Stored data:
——————————

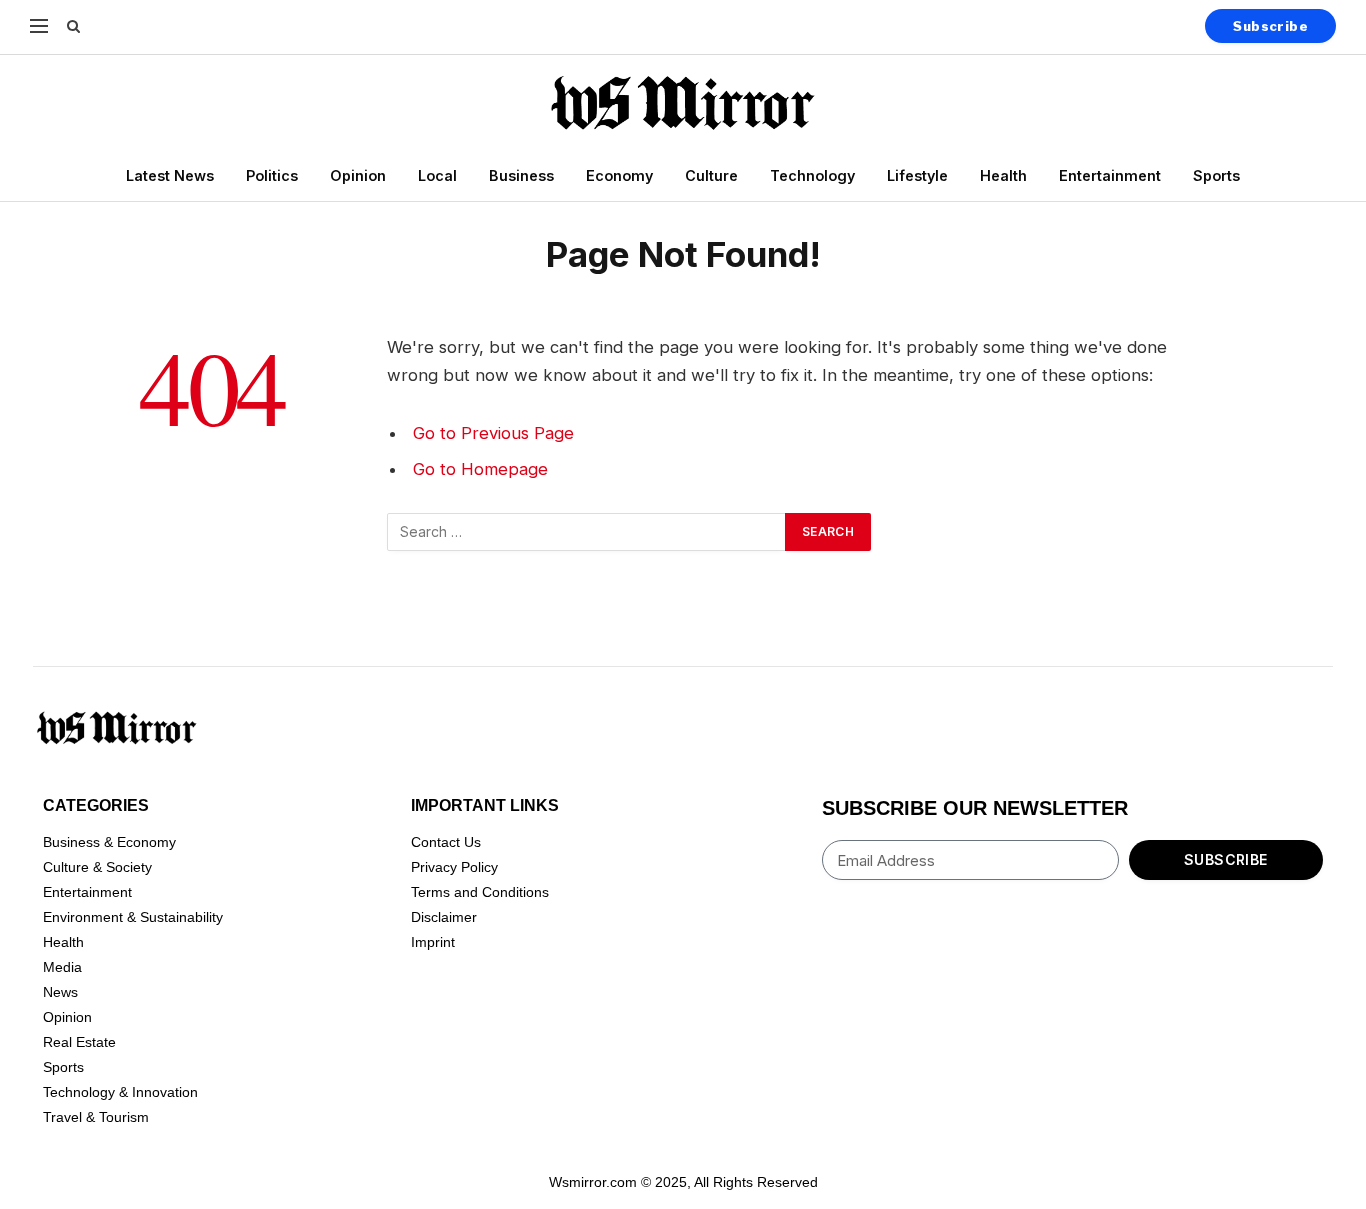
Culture (711, 175)
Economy (619, 175)
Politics (272, 175)
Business (521, 175)
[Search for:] (587, 532)
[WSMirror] (682, 103)
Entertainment (1110, 175)
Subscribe (1270, 26)
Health (1003, 175)
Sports (1216, 175)
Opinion (358, 175)
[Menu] (39, 25)
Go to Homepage (480, 469)
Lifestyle (917, 175)
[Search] (71, 25)
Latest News (170, 175)
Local (437, 175)
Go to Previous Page (493, 433)
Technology (812, 175)
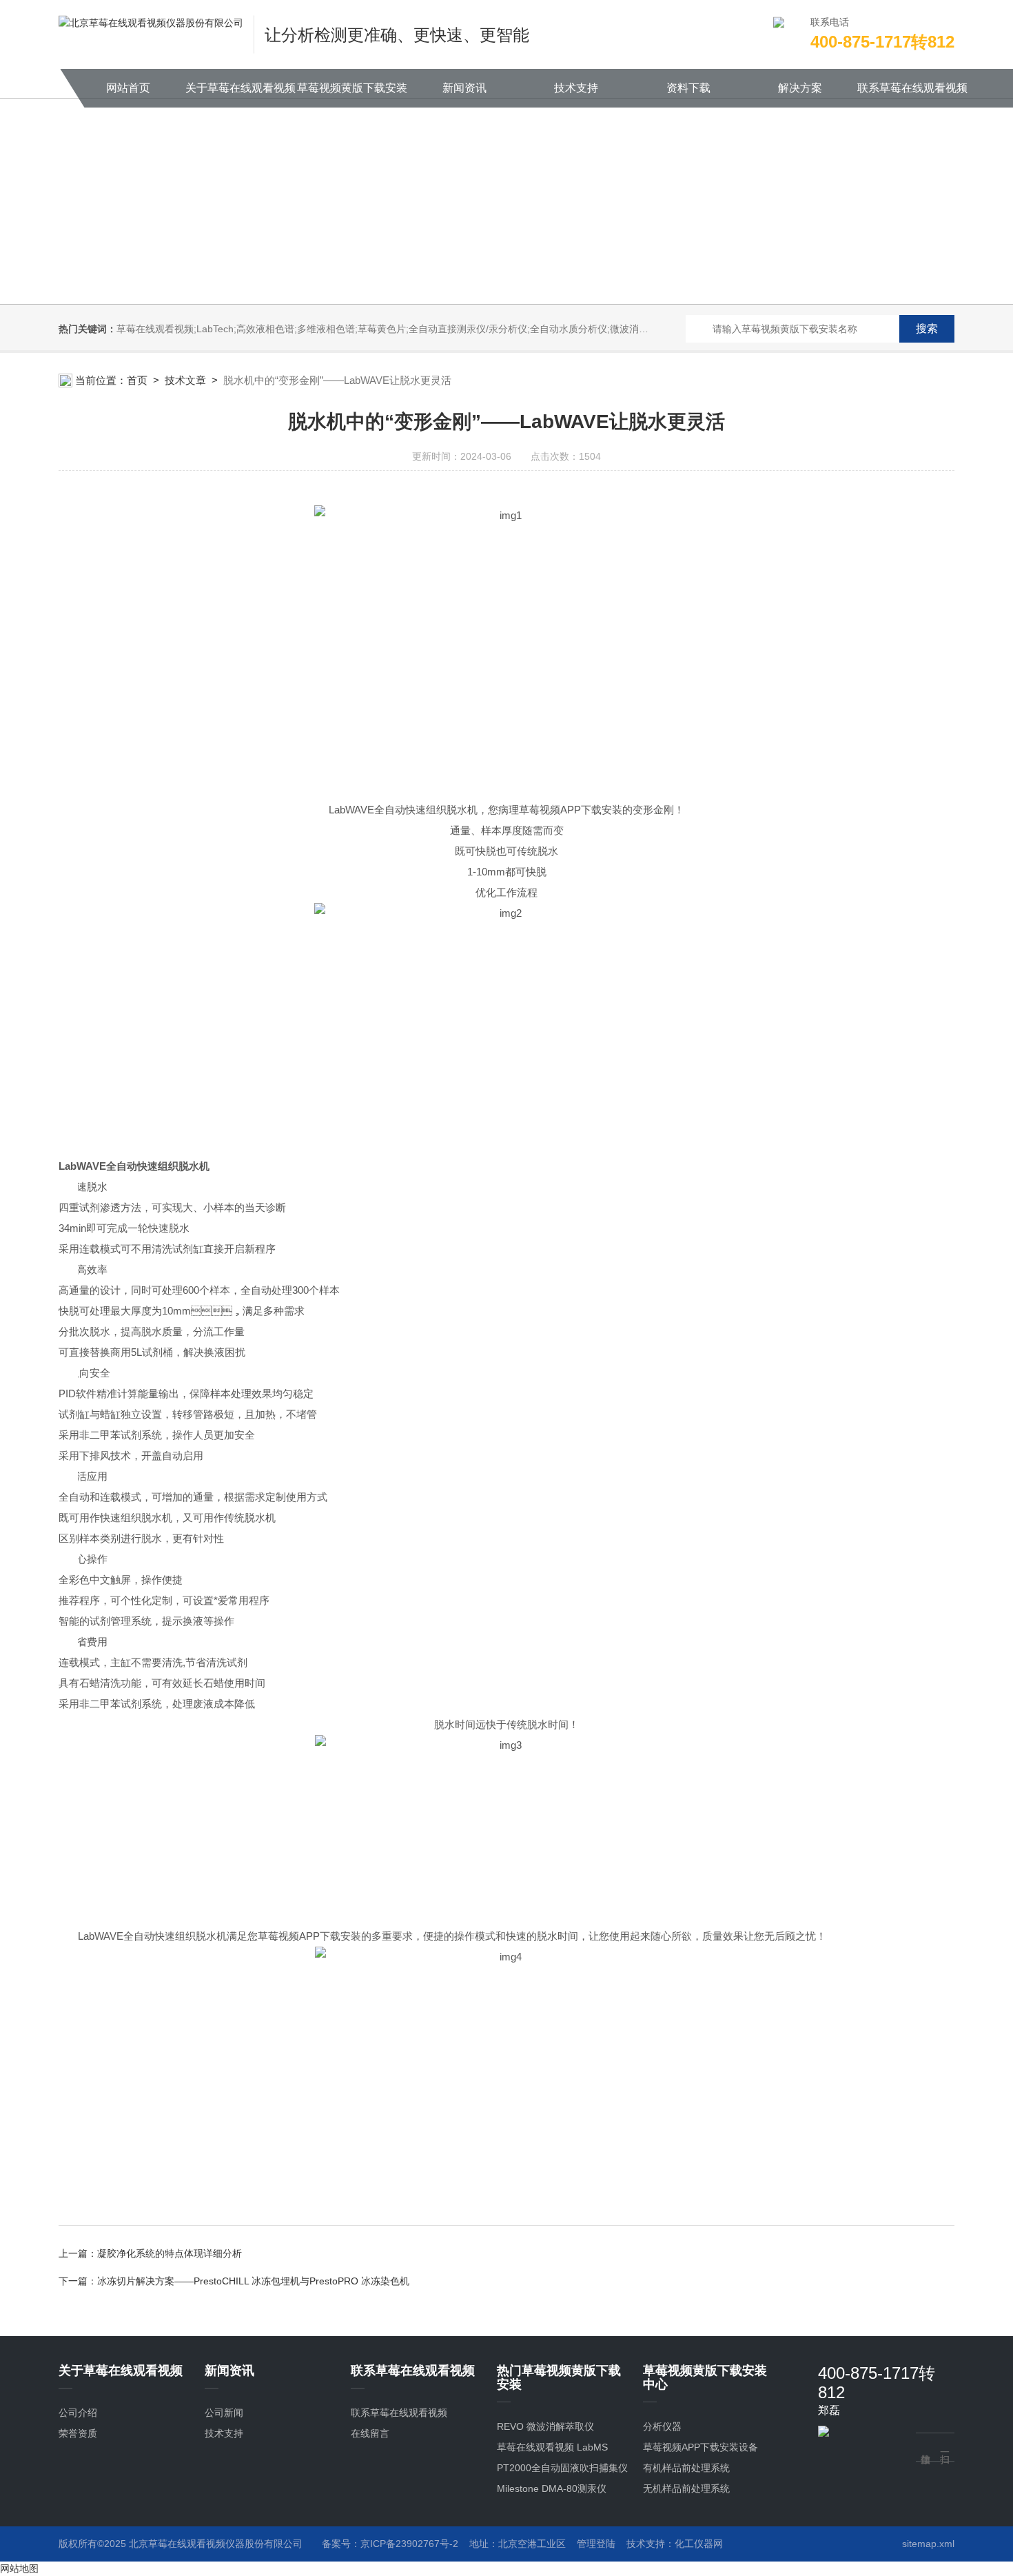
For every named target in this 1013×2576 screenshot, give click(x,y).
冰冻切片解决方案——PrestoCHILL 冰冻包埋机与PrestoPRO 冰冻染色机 (253, 2280)
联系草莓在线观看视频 (912, 88)
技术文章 (185, 380)
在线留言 (370, 2433)
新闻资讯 (464, 88)
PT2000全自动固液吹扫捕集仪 (562, 2467)
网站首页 (128, 88)
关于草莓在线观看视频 (240, 88)
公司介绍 (78, 2412)
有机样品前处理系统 (686, 2467)
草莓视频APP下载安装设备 (700, 2447)
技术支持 (576, 88)
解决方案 (800, 88)
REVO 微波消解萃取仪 (545, 2426)
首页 (137, 380)
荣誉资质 (78, 2433)
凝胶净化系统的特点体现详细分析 (169, 2253)
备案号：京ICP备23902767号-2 (390, 2543)
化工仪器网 (699, 2543)
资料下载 (688, 88)
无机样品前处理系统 (686, 2488)
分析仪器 (662, 2426)
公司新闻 (224, 2412)
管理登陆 (596, 2543)
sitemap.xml (928, 2543)
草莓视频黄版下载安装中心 (352, 95)
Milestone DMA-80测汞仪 (551, 2488)
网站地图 (19, 2568)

——————————

### EXERCISE REQUIREMENTS
No pictures belong in the output. It should reproduce exactly the lines from the one containing "[Search] (71, 25)" through the end of the data, both ends included.

### TASK RESULT
[Search] (71, 25)
Latest News (170, 175)
Local (437, 175)
Go to Previous Page (493, 433)
Technology (812, 175)
For every named target in this 1013×2576 screenshot, give click(x,y).
冰冻切片解决方案——PrestoCHILL 冰冻包埋机与PrestoPRO 冰冻染色机 (253, 2280)
联系草莓在线观看视频 (912, 88)
技术文章 (185, 380)
在线留言 (370, 2433)
新闻资讯 (464, 88)
PT2000全自动固液吹扫捕集仪 (562, 2467)
网站首页 (128, 88)
关于草莓在线观看视频 (240, 88)
公司介绍 (78, 2412)
有机样品前处理系统 (686, 2467)
草莓视频APP下载安装设备 (700, 2447)
技术支持 (576, 88)
解决方案 (800, 88)
REVO 微波消解萃取仪 (545, 2426)
首页 (137, 380)
荣誉资质 (78, 2433)
凝胶净化系统的特点体现详细分析 (169, 2253)
备案号：京ICP备23902767号-2 (390, 2543)
化工仪器网 (699, 2543)
资料下载 (688, 88)
无机样品前处理系统 (686, 2488)
分析仪器 (662, 2426)
公司新闻 (224, 2412)
管理登陆 (596, 2543)
sitemap.xml (928, 2543)
草莓视频黄版下载安装中心 (352, 95)
Milestone DMA-80测汞仪 (551, 2488)
网站地图 (19, 2568)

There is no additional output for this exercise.